Avaya Bankruptcy and its impact on customers

Avaya Bankruptcy: Good or Bad for Customers?

Avaya should be better positioned to minimise impact to its existing base than Nortel had been years ago, but quick agreement with creditors is crucial. As regular No Jitter readers are no doubt well aware, and as many had been anticipating, last week Avaya filed for Chapter 11 bankruptcy protection. How the bankruptcy proceeds and how the company moves forward are key concerns for Avaya customers, employees, and the market in general. Having been through a somewhat similar event with Nortel in 2009, we can make some predictions as well as forge some key questions. Nuts & Bolts Avaya’s goal is to free itself from the shackles of the huge debt load left by the combination of the original private equity buyout and the Nortel acquisition. “We have conducted an extensive review of alternatives to address Avaya’s capital structure, and we believe pursuing a restructuring through Chapter 11 is the best path forward at this time. Reducing the company’s current debt through the Chapter 11 process will best position all of Avaya’s businesses for future success,” said Kevin Kennedy, Avaya CEO, in a prepared statement.

 

Avaya – what now for customers?
Avaya has had to generate about $900 million of earnings before interest, tax, depreciation and amortisation (EBITDA) to cover debt and pension payments, as well as other costs, just to be cash neutral. With revenue decreasing at about 8% per year for the last four years, the strategy of increasing EBITDA percentage of the decreasing revenue to cover the debt and pension load would most assuredly have to fail at some point. Before the bankruptcy, Avaya had investigated selling a business unit like contact centre to raise cash, but due to a combination of business and technology integration with UC and other factors, the company has decided that was not practicable (see related post, “Avaya Keeps Crown Jewel, Contact Centre”). Once Avaya realised selling off the contact centre or other business was not a viable path, filing for bankruptcy sooner rather than later made sense since bankruptcy eliminates any further cash out for debt payments. That, combined with the $600 million in loans due in October, seems to have driven the decision.

Fast or Slow?
The primary question is how the Avaya bankruptcy will proceed. Will it be like the recent Aspect reorganisation that took a little over two months, or will it shape up like Nortel’s process, which took seven-plus years and resulted in the company’s break-up? (See related post, “Why Aspect Isn’t Another Nortel.) Even though the Nortel bankruptcy took more than seven years to settle, within less than two months it had gone from a “quick debt elimination” to a fire sale. The key question is whether a company and all creditors have agreed or are near to agreeing on plans for how they will be treated in the process. A free-for-all can ensue, if not.
The difference between how the Aspect and Nortel bankruptcies played out serves as a good example. Note this line from a CFO.com article on Aspect’s March 2016 filing (emphasis is mine): “In a Chapter 11 petition filed Wednesday, Aspect said a capital restructuring plan backed by its creditors would eliminate $320 million of second-lien debt and convert $60 million of first-lien debt into 100% of the reorganised company’s equity.” In other words, all creditors agreed what was going to happen prior to the bankruptcy filing. Whether Avaya can come to a quick agreement with creditors and move forward in the near term is a key question. As it said in an FAQ for analysts and consultants: “The timing of the outcome is dependent on negotiations with key stakeholders and the subsequent approval of the Court, among a host of other considerations, making it difficult at this point to project a timeframe for emerging from Chapter 11, but the Company’s advisors are committed to completing this process so the Company may emerge from chapter 11 as quickly as possible.”

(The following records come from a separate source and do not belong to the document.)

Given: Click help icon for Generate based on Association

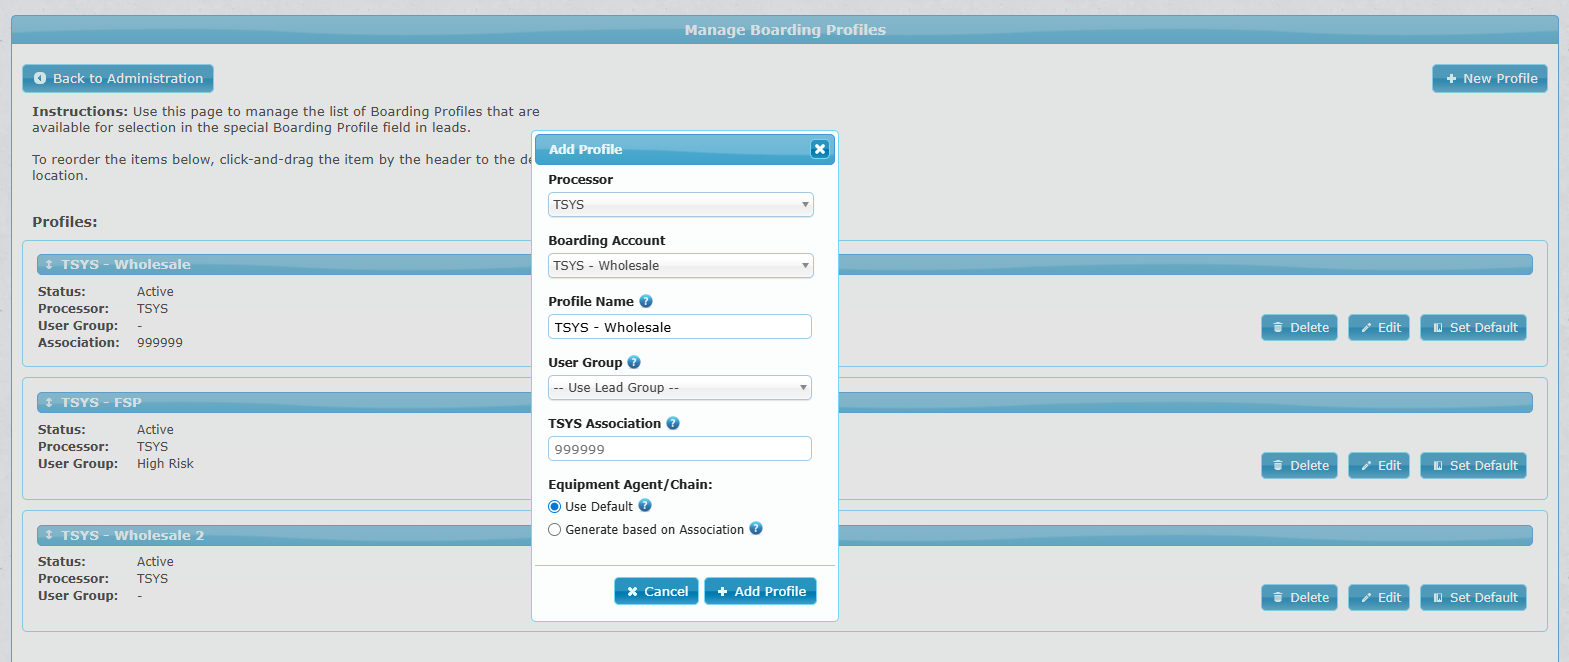Looking at the screenshot, I should (x=756, y=529).
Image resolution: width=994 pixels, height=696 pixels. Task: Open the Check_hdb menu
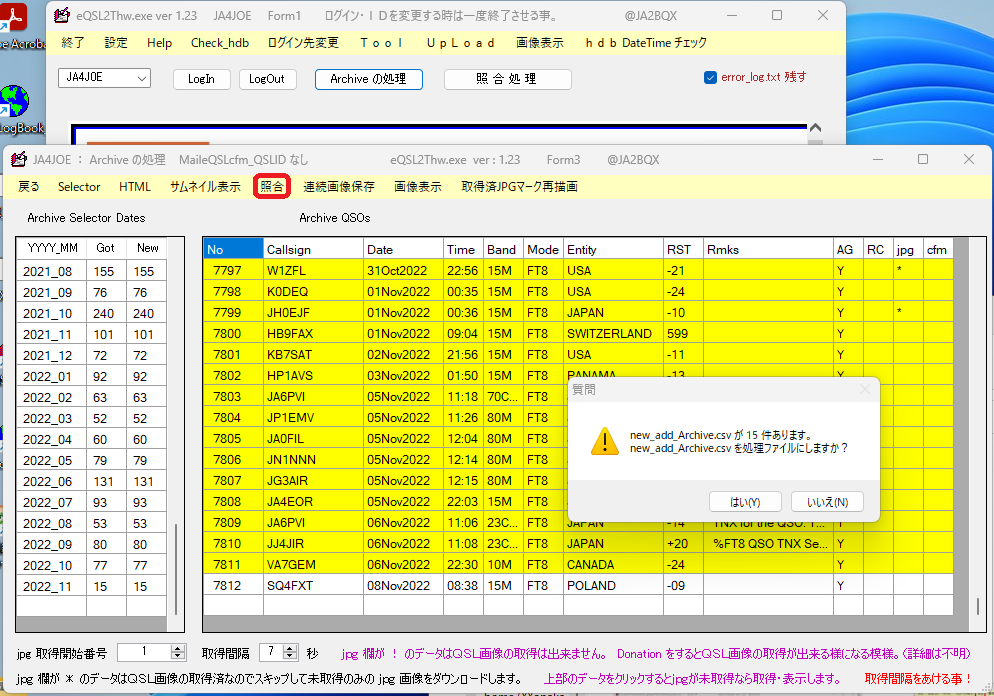(219, 43)
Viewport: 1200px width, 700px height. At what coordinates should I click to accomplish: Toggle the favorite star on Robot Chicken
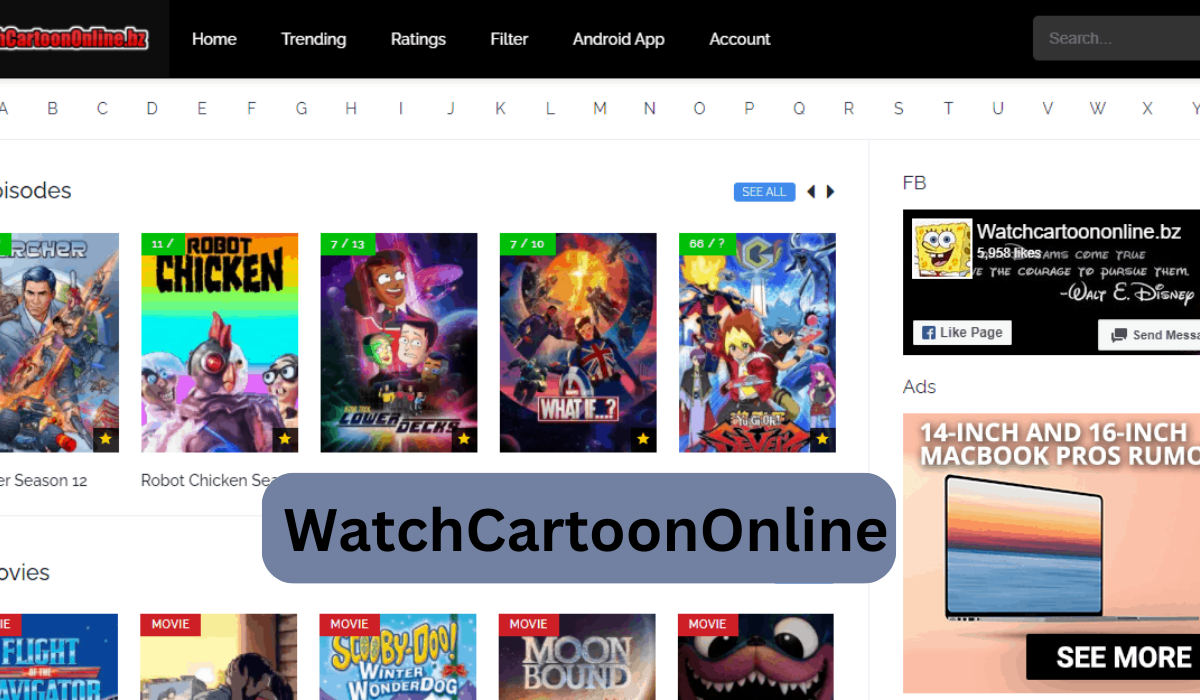pos(283,438)
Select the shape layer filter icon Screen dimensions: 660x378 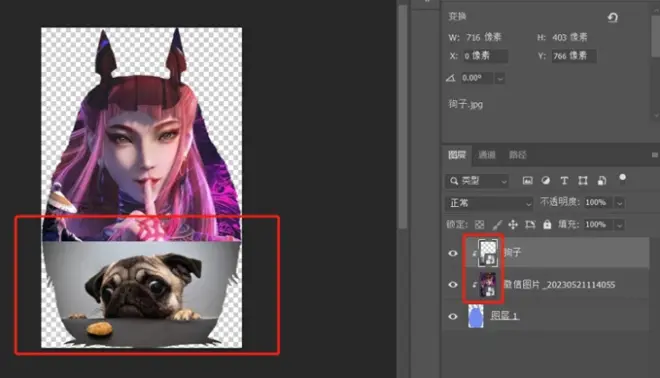583,181
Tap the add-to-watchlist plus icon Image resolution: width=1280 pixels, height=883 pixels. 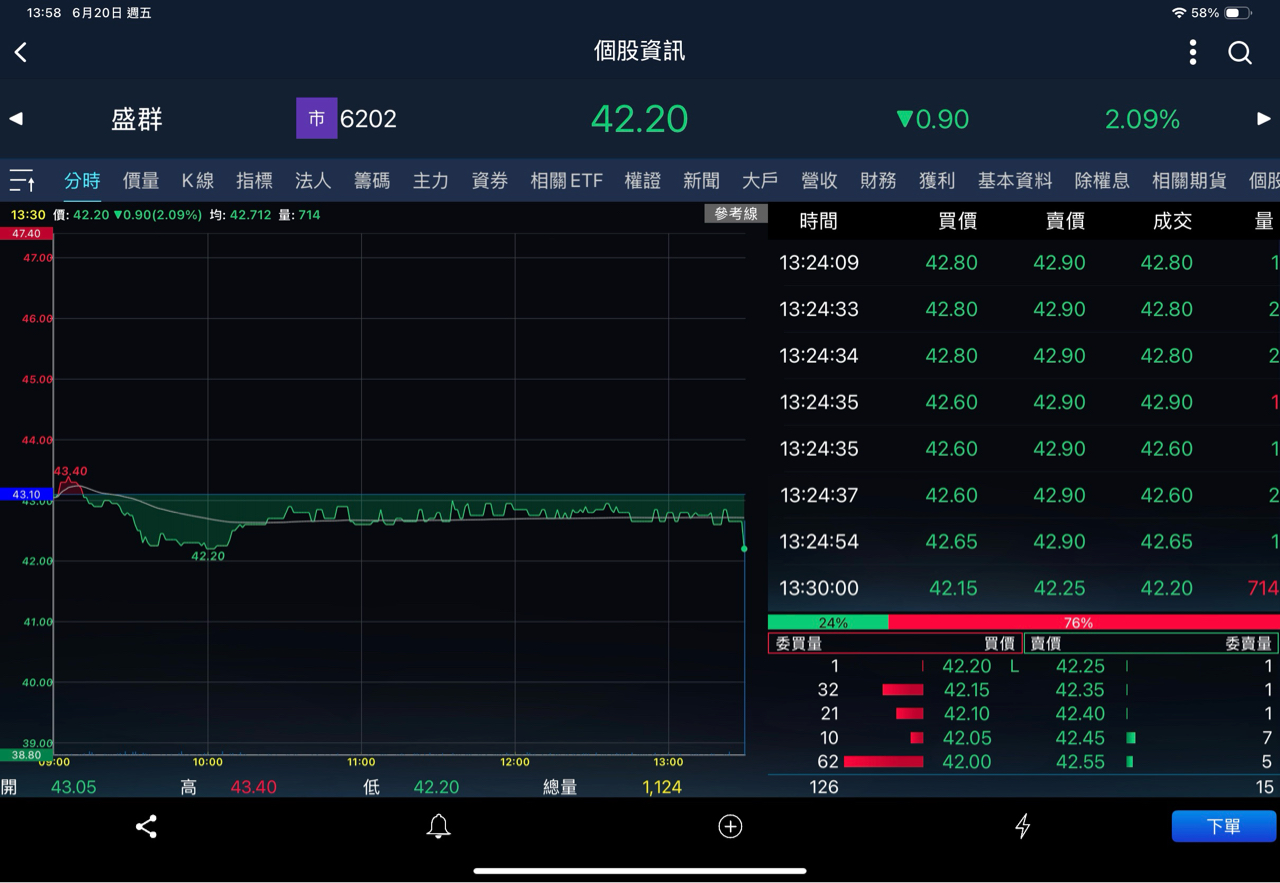(x=730, y=826)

This makes it clear that Avaya has no plan in place and will depend on the court to define its path forward. However, Avaya and the court have already agreed to let Avaya have access to $425 million of the $725 million new loans arranged with Citigroup to assure the company has enough cash to move through the bankruptcy process. Hopefully, all the bondholders will realise that the best way to maximise their value as the new “owners” of Avaya is to expedite this process with quick agreement on a resolution. The challenge is getting the senior/first position bondholders to agree on the asset distribution ratios with the junior/second position creditors. The reality is that creditors see all corporate money and assets as belonging to them, and they object if the “value” decreases. In the Nortel bankruptcy, major plans and incentives were put in place not to burn any cash. I assume it will be similar for Avaya (the management team will have to present an operating plan to the creditors and the court in the next weeks). Unfortunately, I suspect that the Avaya customers will be even more conservative in approving Avaya purchases than the Nortel base had been — they’ve seen this movie before. I recently talked to an Avaya customer that had just done an RFP and had decided on an Avaya upgrade over a Cisco rip and replace; I am very sure the company will put that decision on hold and revisit the entire process, starting today. In fact, in a recent public financial review, Avaya indicated that 13% of revenue came from new customers; that revenue is clearly at immediate risk. Mitel is the natural Avaya alternative.